- _WHAT IS NEEDED_: Nothing below is to be printed except the lines between the line holding "Identify the click" and the line holding "Customer Service (109, 1355)", inclusive, each exactly as it appears.

- _EXERCISE INPUT_:
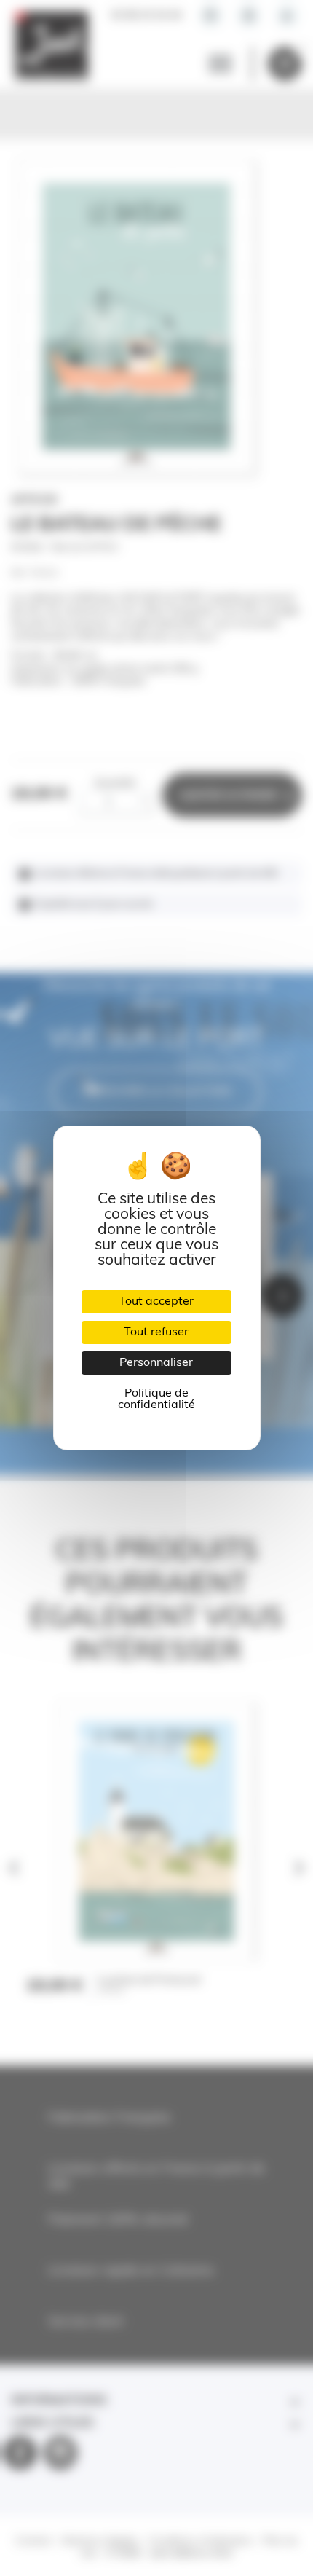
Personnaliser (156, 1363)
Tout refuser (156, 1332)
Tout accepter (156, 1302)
* * *
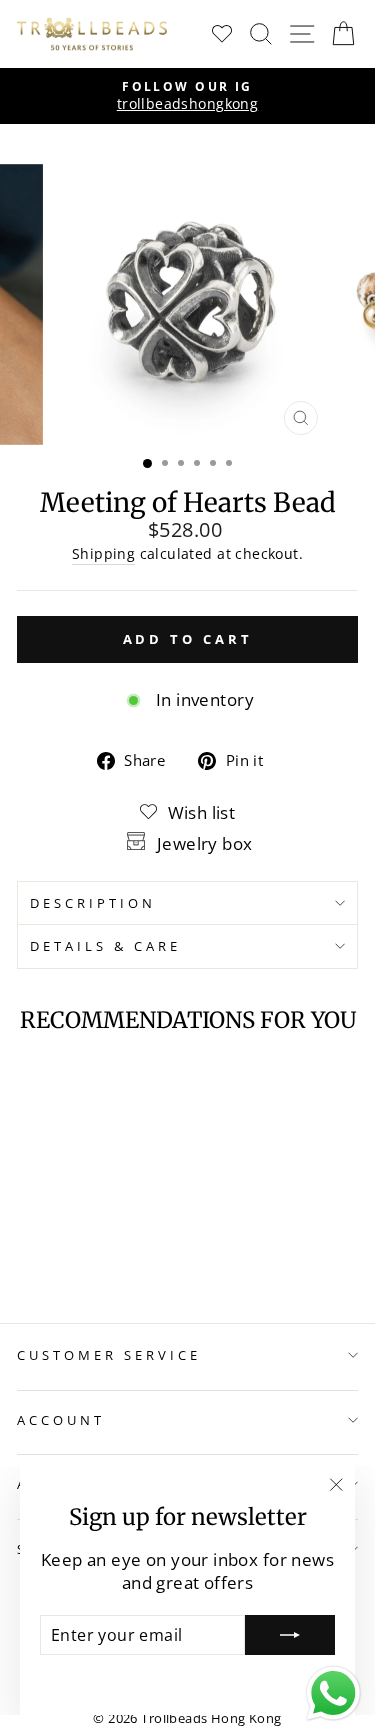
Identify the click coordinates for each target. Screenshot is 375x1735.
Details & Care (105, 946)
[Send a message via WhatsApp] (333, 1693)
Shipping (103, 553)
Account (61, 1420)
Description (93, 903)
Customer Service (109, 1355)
---
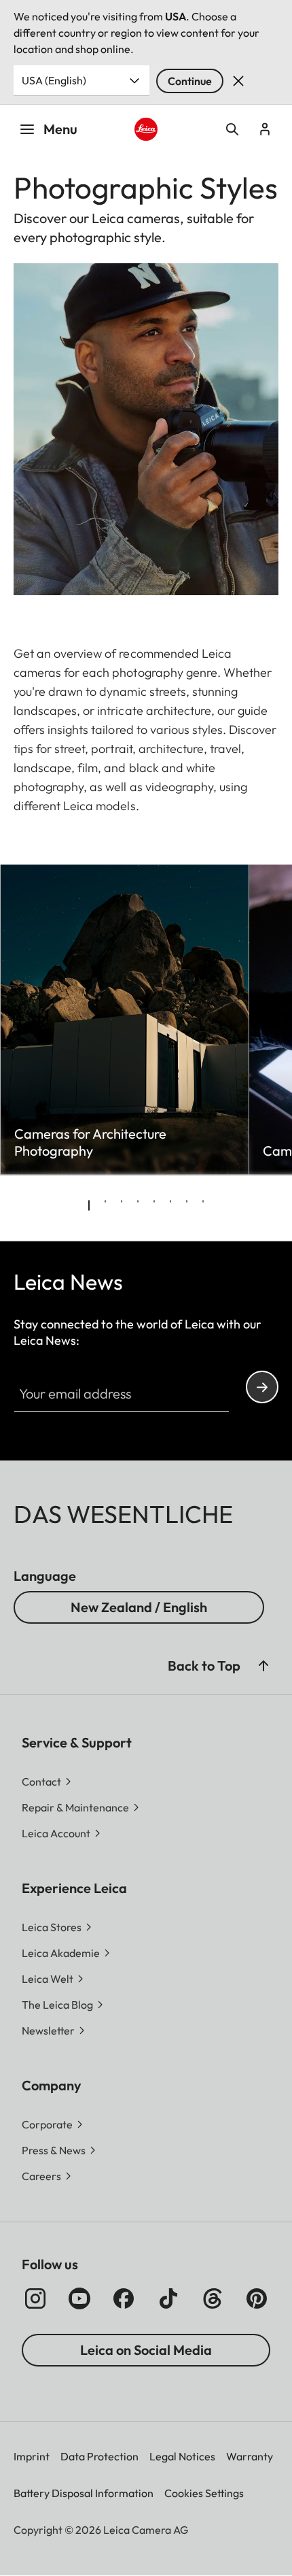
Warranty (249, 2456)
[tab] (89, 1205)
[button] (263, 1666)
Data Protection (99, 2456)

- _ANSWER TO THIS EXERCISE_:
Identify the click coordinates for each target. Screenshot is 375x1735.
Details & Care (105, 946)
[Send a message via WhatsApp] (333, 1693)
Shipping (103, 553)
Account (61, 1420)
Description (93, 903)
Customer Service (109, 1355)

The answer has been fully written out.